Ik voel me ook geroepen hoog van de toren te blazen omdat 2022 het jaar is waarin de NPO voor de zoveelste keer het tv-publiek beroofde van een kunstprogramma. Hoppekee, daar ging Brommer op zee. Of nee, bij nader inzien toch maar niet, het mocht doorgaan. Maar ja, haal de kogel maar eens terug, dat lukt je niet, een lijk blijft een lijk. Kritiek was mogelijk, het programma kon beter. Maar die moeite nam de NPO niet, ze deden het schielijk weg, alsof ze dachten: zo’n literair programma, da’s niks voor onze kijkers. En dan zijn ‘onze kijkers’ niet de kijkers die kijken naar Brommer op zee, het zijn de kijkers die er níet naar kijken.
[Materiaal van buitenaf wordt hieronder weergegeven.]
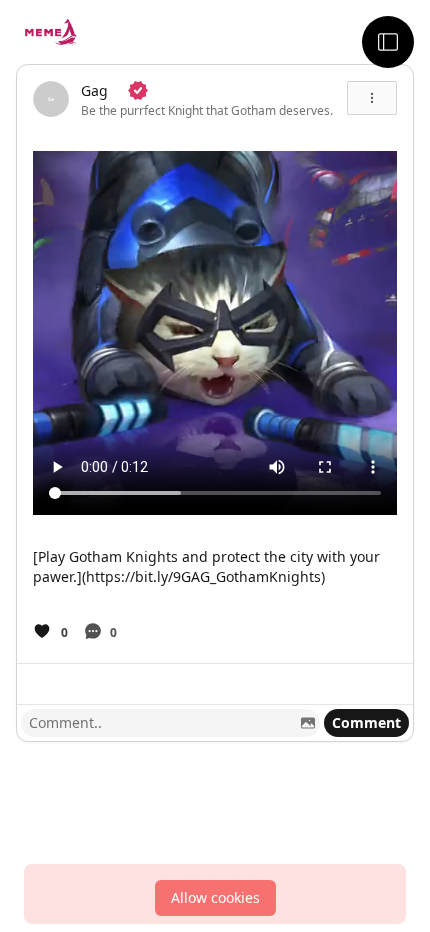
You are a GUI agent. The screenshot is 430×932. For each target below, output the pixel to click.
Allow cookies (215, 897)
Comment (366, 722)
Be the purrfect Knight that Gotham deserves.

Sussend klonkt het dat er een alternatief komt: Eus’ Boekenclub. Dat zal zich sterk maken voor „de liefde voor het lezen en alles daaromheen”. Ik hoop er het beste van. Ik hoop er altijd het beste van. Maar ik stel wel vast dat die slogan niet verwijst naar schrijvers en ook niet naar literatuur.
Verdriet
Terugkijken maakt eenzaam. Iedereen ziet iets anders en iedereen heeft gelijk. Bovendien, het culturele seizoen is nog jong, traditioneel gaat het pas in augustus van start. Een oordeel over het culturele jaar? Nu al? Veel te vroeg. In februari opent de grote Vermeer-expo in het Rijksmuseum! Met een catalogus van de hand van Irma Boom en dat is een evenement op zichzelf. Zij is de boekenontwerpster die in de bibliotheek van het Vaticaan zo creatief tekeerging dat ze daar weigerden haar naam correct uit te spreken. ‘Irma Boom’? Welnee, dat was ‘Irma Boem’. Wie haar werk wil zien, kan terecht in het Rijksmuseum in Amsterdam, daar heeft ze een expositie.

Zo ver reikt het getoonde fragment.